There are two key pieces in AI. One is the software—algorithms, operating systems, and low-level functions to control the flow of data, regulate heat, and do other on-chip/near-chip housekeeping functions. The challenge there is how to balance precision and speed, while still being able to provide enough accuracy to achieve a given goal. That requires enough training data to make good decisions, and it almost certainly will lead to all sorts of battles over privacy.

The other piece is the hardware, which includes memories, storage, various types of processors, on-chip networks, and a variety of other components and IP. There are two challenges there. One is to keep data moving through a chip at a consistent pace, but to speed up every component of that process while being able to prioritize certain parts as needed. The second is to be able to adapt to changes in algorithms, which will require constant updating, without significantly impacting performance.
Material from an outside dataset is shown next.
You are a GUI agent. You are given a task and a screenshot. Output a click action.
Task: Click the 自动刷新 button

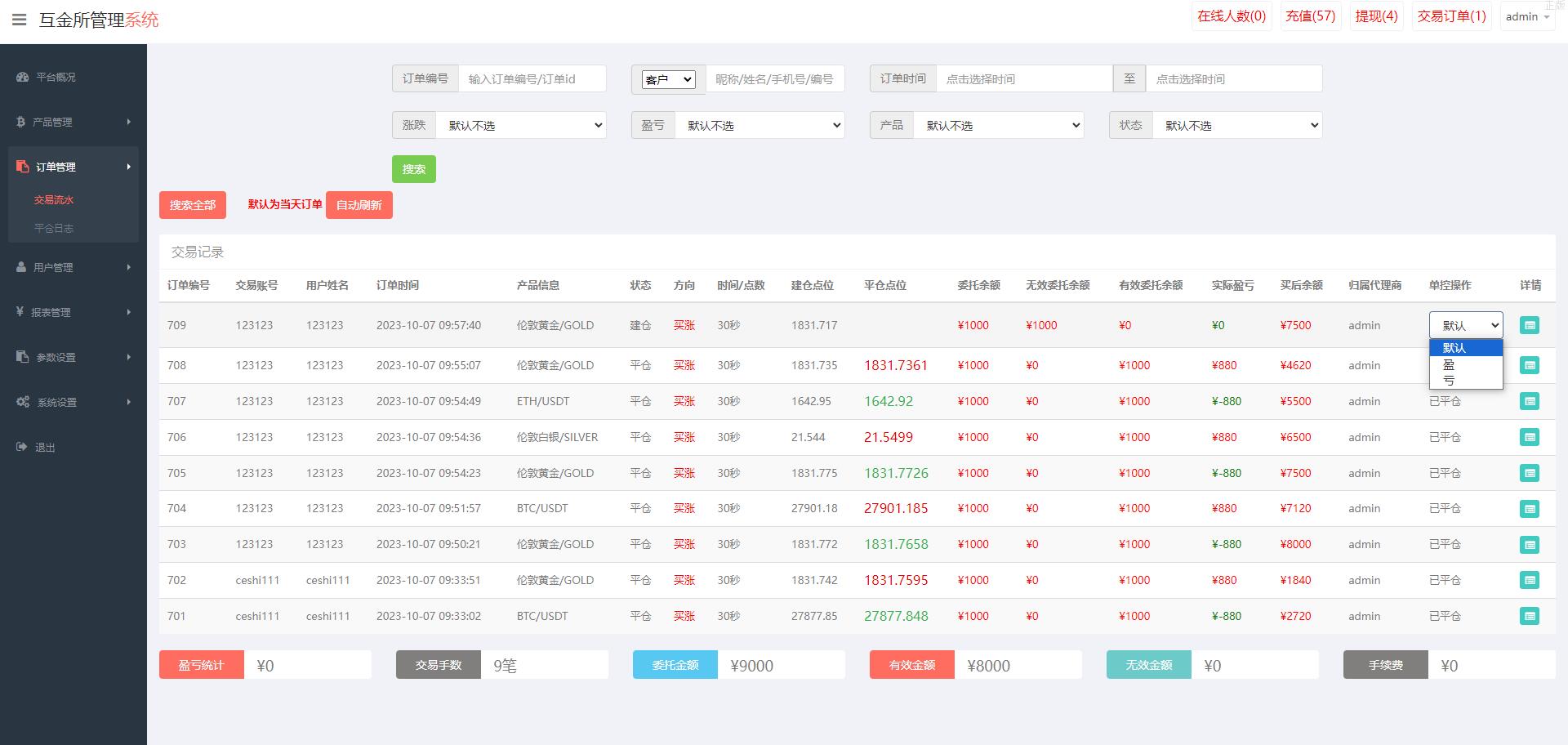click(x=359, y=205)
This is all understood well enough, even though improvements are needed on all fronts. The next problem to solve is the hardest one, and this is where a breakthrough is long overdue. As with all computing that involves parsing of data, the final results need to be brought together quickly, and in a meaningful way. One of the biggest problems in parallel processing over the years has been combining the output processors into something coherent. This typically is the slowest part of the whole data flow, and the hardest to get right. AI systems will be dealing with more data types and more heterogeneous architectures, which means that data may not be flowing out at consistent rates.

The key is to make sense of that data fast enough, and that requires a better approach to parallel programming and a deeper understanding of the value of volumes of data as it is processed. And all of this needs to be automated and happen at lightning speeds, which is one of the most challenging computer science and hardware-software co-design problems to emerge over the past few decades.

In the past, the resources necessary to solve the problems like these fell on individual companies, or narrow academic efforts such as who could build the fastest supercomputer.  But massive cash infusions from governments to both industry and academia could help propel all of this research along at an accelerated rate. For the tech industry, this could provide a game-changing way forward at a time when Moore’s Law is running out of steam—and spur all sorts of new compute models around technologies such as 5G, in-memory computing, new materials, and new data models based upon patterns rather than individual bits.